■ Data supplied
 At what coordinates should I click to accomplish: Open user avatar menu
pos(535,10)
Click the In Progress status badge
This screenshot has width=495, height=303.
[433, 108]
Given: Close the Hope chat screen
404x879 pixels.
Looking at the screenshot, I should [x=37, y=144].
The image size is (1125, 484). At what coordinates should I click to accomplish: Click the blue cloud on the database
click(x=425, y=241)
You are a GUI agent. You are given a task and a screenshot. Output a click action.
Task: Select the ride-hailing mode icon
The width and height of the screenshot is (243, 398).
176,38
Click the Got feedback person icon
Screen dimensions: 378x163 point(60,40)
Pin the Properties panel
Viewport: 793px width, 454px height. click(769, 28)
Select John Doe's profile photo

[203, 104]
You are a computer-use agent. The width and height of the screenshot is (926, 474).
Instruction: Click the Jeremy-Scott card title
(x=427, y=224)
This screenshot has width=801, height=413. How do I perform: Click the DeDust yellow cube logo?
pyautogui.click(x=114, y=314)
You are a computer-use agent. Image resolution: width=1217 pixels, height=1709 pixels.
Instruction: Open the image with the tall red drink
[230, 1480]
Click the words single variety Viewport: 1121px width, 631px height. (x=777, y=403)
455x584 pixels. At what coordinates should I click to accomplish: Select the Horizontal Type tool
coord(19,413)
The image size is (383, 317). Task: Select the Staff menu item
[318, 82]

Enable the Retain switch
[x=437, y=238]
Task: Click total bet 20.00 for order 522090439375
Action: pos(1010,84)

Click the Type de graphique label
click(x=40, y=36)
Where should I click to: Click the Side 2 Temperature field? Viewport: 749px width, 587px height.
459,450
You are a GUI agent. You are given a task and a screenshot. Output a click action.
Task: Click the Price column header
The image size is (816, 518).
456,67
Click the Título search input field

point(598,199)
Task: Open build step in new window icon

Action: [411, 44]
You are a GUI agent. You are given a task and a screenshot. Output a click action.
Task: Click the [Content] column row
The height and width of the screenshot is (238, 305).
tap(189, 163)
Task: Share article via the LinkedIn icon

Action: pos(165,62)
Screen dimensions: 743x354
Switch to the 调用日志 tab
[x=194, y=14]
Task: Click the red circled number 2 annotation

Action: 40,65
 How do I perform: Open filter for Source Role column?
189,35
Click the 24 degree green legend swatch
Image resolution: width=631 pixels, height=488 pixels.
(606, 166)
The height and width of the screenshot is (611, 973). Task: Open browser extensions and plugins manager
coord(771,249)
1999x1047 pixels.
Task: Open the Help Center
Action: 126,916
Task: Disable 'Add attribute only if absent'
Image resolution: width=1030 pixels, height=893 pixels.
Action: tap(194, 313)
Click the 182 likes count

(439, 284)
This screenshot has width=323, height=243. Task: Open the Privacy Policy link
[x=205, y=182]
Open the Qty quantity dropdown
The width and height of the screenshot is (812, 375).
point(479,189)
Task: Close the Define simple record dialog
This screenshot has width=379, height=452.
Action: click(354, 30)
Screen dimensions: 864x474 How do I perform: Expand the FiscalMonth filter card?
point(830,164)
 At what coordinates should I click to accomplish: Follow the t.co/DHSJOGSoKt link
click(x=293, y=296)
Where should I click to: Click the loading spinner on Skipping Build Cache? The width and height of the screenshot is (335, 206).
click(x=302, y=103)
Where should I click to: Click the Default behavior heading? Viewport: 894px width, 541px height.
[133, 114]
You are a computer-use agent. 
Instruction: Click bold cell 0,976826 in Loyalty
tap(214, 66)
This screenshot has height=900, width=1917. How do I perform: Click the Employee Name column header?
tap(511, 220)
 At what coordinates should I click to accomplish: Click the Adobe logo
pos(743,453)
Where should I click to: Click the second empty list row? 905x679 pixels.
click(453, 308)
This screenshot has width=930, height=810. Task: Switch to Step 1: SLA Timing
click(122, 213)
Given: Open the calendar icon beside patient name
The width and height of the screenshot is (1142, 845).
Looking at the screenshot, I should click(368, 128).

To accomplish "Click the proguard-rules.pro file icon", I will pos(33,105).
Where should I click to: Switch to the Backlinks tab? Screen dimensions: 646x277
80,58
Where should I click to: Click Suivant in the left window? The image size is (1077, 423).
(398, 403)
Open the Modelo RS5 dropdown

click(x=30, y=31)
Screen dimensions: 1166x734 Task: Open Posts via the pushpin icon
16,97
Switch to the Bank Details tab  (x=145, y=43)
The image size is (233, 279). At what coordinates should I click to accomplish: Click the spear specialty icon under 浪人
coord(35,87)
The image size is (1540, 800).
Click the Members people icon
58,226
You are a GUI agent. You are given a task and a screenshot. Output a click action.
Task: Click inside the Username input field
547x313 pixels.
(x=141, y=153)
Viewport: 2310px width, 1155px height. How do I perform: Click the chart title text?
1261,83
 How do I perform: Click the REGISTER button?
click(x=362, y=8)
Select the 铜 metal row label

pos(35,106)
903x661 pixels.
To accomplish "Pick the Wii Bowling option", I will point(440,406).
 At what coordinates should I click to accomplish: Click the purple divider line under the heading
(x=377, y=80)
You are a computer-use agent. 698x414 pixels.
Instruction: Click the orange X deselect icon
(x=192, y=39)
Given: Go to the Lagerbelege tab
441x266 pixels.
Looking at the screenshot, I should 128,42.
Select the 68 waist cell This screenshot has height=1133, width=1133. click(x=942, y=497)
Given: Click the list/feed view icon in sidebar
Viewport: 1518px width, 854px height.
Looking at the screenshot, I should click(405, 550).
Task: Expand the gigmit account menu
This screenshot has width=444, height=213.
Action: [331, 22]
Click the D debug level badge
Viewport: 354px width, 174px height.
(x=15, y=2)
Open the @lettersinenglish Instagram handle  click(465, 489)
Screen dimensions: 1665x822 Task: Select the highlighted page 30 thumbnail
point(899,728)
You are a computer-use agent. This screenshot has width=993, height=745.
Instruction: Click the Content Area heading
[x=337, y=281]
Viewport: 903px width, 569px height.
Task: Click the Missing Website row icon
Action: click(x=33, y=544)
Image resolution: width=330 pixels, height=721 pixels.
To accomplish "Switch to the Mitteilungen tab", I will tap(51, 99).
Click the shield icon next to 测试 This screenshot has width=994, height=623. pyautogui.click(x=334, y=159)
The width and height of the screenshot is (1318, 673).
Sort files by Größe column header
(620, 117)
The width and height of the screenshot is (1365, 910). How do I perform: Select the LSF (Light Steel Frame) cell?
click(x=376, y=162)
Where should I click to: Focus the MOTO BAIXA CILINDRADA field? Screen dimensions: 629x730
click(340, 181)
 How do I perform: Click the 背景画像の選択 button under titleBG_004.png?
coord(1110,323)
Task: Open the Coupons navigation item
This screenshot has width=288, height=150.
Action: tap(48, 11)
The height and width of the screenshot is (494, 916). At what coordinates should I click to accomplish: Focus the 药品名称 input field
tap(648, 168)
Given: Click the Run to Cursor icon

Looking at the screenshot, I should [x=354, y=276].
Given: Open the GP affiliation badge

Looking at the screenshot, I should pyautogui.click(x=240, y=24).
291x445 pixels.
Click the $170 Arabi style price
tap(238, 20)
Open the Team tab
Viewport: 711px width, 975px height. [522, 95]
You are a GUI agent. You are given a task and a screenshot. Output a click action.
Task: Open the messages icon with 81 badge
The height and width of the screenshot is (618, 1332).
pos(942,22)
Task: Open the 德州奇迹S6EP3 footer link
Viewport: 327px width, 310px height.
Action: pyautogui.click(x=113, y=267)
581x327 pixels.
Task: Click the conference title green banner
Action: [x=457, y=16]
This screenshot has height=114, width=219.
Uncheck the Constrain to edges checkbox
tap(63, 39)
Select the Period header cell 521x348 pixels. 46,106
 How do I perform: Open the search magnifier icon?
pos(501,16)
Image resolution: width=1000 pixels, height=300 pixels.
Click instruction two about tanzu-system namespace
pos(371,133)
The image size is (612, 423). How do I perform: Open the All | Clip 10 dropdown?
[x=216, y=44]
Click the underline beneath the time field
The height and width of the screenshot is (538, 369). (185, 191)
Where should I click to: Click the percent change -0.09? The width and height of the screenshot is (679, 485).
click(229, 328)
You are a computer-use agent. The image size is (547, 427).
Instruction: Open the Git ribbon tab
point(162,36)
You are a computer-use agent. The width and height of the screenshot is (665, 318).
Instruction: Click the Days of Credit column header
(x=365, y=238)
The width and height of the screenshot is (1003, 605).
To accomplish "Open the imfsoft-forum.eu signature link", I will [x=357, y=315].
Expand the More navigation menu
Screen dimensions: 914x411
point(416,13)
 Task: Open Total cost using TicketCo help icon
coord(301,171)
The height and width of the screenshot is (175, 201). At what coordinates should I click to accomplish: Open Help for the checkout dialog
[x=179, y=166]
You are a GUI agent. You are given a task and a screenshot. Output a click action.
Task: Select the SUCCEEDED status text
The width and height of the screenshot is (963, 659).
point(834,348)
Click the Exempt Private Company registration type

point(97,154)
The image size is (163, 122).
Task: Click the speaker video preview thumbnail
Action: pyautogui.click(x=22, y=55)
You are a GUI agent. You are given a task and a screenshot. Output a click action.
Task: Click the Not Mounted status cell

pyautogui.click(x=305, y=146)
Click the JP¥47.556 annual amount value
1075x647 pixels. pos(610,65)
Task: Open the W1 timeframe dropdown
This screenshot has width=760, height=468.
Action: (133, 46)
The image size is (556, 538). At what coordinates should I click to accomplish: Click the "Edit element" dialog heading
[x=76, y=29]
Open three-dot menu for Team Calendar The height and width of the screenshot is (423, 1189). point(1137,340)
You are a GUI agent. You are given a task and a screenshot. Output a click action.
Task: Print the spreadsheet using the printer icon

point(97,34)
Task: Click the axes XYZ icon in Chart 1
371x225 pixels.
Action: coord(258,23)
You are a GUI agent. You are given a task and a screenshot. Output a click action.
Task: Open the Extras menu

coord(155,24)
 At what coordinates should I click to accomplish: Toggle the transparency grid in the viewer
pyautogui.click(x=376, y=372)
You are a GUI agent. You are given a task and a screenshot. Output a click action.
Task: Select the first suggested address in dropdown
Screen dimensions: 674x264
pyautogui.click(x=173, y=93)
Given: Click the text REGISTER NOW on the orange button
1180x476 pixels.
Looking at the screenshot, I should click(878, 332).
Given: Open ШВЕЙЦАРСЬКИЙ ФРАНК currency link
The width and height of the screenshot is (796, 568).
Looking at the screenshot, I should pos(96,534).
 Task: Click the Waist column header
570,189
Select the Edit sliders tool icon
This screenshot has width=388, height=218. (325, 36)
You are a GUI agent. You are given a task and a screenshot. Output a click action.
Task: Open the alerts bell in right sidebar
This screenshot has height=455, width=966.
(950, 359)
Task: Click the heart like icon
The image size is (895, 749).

■ The task
Copy exactly, and only, the lines from the line that contains "Task: Click the Waist column header" through the end of the data above.

■ Your solution
 Task: Click the Waist column header
570,189
Select the Edit sliders tool icon
This screenshot has width=388, height=218. (325, 36)
You are a GUI agent. You are given a task and a screenshot. Output a click action.
Task: Open the alerts bell in right sidebar
This screenshot has height=455, width=966.
(950, 359)
Task: Click the heart like icon
The image size is (895, 749).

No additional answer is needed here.